Sacral neuromodulation has become an accepted treatment for various types of lower urinary tract dysfunction. However, despite technologic advances in device implantation and a trial stimulation period, sacral neuromodulation still has a significant reoperation rate. We report our single-institution experience of reoperation rates.
We performed a retrospective review of our patients who had undergone the implantation of the InterStim device from April 1999 to December 2011 for lower urinary tract dysfunction.
A total of 155 InterStim devices were implanted by 2 surgeons. Of the 142 patients with complete follow-up, 55 (38.2%) patients required reoperation, for either revision or explantation of the device. Revisions were performed in 30 (21.1%) patients, most commonly for mechanical failure of device, battery end-of-service, and pain, either at the site of the implanted pulse generator or with stimulation. Of the 30 patients who underwent revision, 14 had successful results, 6 had persistent symptoms, and 10 progressed to eventual explantation.
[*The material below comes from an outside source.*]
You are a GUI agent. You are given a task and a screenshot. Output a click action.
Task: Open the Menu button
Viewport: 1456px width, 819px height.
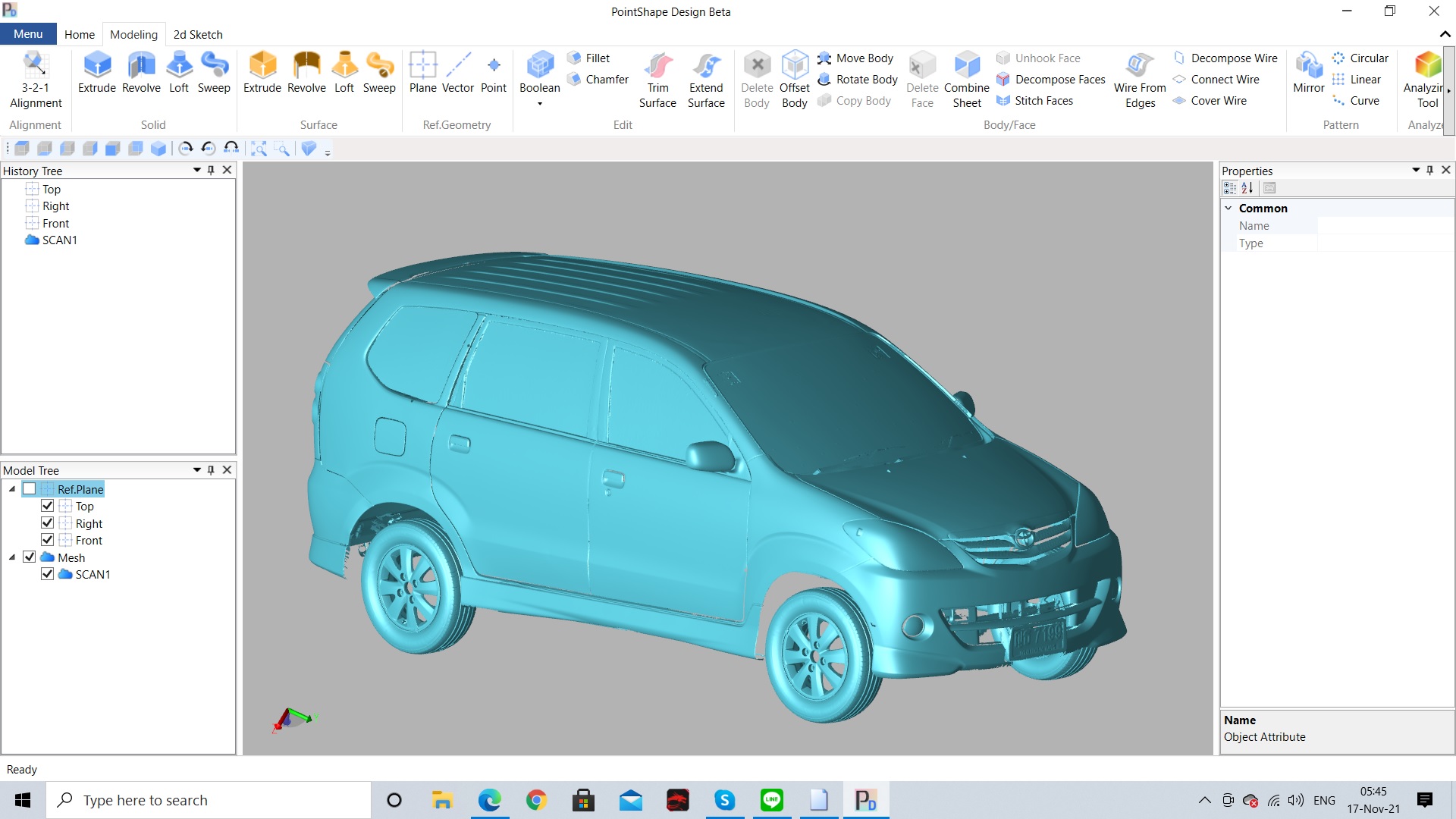coord(27,33)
The overall explantation rate was 24.6% (35 of 142 patients), and the average time to removal was 44 months. Most of the explantations were performed for poor symptom control and failure to maintain response (74.3%).
Reoperation was not associated with age, sex, obesity, diabetes, chronic pain, use of the tined lead, or type of lower urinary tract dysfunction.
Sacral neuromodulation has a substantial revision and explantation rate, without any clear predictors for these complications. Patients should be counseled to these complications before surgery.